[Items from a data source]
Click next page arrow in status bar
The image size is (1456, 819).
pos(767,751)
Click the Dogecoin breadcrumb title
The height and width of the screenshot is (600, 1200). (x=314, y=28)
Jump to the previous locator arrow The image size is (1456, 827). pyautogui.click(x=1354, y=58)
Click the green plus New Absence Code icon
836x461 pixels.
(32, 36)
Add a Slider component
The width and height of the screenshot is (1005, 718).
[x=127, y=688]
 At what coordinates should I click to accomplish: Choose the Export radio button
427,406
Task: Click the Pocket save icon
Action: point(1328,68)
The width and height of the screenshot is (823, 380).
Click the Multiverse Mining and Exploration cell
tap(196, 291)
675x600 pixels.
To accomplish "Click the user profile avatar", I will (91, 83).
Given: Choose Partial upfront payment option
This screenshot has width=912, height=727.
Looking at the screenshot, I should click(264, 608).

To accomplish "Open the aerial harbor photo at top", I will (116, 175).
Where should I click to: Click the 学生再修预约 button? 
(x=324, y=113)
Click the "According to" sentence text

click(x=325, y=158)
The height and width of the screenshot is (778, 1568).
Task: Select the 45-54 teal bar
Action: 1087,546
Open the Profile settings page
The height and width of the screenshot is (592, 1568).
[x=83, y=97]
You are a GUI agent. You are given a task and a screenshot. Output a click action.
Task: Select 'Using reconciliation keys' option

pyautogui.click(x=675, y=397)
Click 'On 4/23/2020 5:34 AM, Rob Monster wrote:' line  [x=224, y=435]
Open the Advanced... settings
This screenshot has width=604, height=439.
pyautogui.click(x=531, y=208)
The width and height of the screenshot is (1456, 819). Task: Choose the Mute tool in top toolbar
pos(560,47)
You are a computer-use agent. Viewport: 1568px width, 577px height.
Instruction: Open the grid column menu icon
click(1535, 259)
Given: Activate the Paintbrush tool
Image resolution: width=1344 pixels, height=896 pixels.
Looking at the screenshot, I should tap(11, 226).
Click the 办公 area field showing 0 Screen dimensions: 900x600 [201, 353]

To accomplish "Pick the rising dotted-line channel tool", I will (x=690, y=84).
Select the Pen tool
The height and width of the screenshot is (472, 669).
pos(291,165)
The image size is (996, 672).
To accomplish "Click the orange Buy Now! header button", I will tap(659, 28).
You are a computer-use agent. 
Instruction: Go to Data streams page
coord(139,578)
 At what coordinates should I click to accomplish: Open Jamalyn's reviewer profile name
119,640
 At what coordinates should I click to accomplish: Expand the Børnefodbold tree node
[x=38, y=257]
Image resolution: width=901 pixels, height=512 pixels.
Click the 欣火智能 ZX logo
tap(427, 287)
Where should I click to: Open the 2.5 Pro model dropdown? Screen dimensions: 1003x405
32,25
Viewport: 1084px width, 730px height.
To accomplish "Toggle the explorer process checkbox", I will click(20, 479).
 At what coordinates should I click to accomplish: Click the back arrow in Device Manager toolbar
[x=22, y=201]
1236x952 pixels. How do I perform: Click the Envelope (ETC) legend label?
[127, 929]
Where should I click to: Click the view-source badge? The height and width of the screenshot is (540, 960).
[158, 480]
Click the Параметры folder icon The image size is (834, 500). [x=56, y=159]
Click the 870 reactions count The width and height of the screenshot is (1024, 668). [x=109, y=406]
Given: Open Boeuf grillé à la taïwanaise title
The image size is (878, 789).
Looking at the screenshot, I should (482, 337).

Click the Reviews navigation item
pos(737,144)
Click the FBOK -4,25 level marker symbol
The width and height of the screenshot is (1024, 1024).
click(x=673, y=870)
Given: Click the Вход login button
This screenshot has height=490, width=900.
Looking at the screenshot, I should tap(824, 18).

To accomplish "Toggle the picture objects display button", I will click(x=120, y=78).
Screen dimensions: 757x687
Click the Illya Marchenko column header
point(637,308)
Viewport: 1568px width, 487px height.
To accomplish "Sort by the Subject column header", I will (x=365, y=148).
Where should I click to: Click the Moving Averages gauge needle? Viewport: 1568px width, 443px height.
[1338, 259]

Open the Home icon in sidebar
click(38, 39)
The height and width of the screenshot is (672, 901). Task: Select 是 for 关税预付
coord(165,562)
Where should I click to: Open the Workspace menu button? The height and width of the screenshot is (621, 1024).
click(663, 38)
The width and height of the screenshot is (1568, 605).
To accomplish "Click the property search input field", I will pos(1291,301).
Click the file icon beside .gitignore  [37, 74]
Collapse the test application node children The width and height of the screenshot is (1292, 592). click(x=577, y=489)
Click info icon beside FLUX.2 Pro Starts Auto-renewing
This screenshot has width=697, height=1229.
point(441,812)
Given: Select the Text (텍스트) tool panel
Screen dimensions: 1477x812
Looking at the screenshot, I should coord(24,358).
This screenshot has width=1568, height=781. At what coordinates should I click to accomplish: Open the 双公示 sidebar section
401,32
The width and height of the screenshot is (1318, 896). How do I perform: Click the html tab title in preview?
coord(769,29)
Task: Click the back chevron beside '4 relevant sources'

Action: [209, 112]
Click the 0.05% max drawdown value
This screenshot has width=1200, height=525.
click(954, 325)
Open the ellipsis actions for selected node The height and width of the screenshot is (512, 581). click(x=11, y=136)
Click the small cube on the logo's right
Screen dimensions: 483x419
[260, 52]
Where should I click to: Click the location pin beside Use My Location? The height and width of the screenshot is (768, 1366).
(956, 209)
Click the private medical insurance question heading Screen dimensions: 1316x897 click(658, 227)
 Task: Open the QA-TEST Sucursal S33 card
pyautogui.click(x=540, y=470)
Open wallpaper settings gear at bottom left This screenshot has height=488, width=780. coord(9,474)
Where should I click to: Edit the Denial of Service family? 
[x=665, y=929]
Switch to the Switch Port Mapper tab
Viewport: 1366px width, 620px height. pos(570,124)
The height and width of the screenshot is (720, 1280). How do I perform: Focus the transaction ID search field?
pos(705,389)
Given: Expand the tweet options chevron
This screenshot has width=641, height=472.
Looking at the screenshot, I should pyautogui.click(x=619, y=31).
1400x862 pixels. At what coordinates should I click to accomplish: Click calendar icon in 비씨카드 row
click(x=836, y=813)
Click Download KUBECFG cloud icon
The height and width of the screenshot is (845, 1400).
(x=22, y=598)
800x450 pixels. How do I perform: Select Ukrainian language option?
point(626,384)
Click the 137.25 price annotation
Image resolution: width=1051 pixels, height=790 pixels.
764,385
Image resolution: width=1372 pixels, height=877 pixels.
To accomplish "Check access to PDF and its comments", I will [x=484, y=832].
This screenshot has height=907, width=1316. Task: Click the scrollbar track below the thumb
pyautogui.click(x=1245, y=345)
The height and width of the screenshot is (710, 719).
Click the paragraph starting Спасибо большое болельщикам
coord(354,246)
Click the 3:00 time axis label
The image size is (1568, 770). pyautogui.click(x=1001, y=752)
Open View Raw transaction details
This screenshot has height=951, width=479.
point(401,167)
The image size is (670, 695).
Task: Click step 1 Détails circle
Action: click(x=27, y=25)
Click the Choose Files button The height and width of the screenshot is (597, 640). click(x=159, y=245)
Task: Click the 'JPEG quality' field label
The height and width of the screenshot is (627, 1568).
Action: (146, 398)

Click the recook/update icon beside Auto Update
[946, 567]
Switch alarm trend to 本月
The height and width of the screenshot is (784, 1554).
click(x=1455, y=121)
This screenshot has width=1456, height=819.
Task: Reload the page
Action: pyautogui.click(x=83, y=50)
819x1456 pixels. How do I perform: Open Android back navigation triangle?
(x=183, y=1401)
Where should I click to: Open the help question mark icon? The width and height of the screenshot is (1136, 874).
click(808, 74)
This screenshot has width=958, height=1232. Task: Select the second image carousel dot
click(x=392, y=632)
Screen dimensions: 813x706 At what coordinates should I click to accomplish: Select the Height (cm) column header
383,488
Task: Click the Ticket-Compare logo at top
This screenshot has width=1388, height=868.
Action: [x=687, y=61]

• [Problem requirements]
Update the records from the line containing "Where should I click to: Click the location" through the line containing "The image size is (1568, 770).", inclusive, replacing "Ukrainian" with "Polish" and leaving everything else unchanged. Return only those lines.

• [Solution to this problem]
Where should I click to: Click the location pin beside Use My Location? The height and width of the screenshot is (768, 1366).
(956, 209)
Click the private medical insurance question heading Screen dimensions: 1316x897 click(658, 227)
 Task: Open the QA-TEST Sucursal S33 card
pyautogui.click(x=540, y=470)
Open wallpaper settings gear at bottom left This screenshot has height=488, width=780. coord(9,474)
Where should I click to: Edit the Denial of Service family? 
[x=665, y=929]
Switch to the Switch Port Mapper tab
Viewport: 1366px width, 620px height. pos(570,124)
The height and width of the screenshot is (720, 1280). How do I perform: Focus the transaction ID search field?
pos(705,389)
Given: Expand the tweet options chevron
This screenshot has width=641, height=472.
Looking at the screenshot, I should pyautogui.click(x=619, y=31).
1400x862 pixels. At what coordinates should I click to accomplish: Click calendar icon in 비씨카드 row
click(x=836, y=813)
Click Download KUBECFG cloud icon
The height and width of the screenshot is (845, 1400).
(x=22, y=598)
800x450 pixels. How do I perform: Select Polish language option?
point(626,384)
Click the 137.25 price annotation
Image resolution: width=1051 pixels, height=790 pixels.
764,385
Image resolution: width=1372 pixels, height=877 pixels.
To accomplish "Check access to PDF and its comments", I will [x=484, y=832].
This screenshot has height=907, width=1316. Task: Click the scrollbar track below the thumb
pyautogui.click(x=1245, y=345)
The height and width of the screenshot is (710, 719).
Click the paragraph starting Спасибо большое болельщикам
coord(354,246)
Click the 3:00 time axis label
The image size is (1568, 770). pyautogui.click(x=1001, y=752)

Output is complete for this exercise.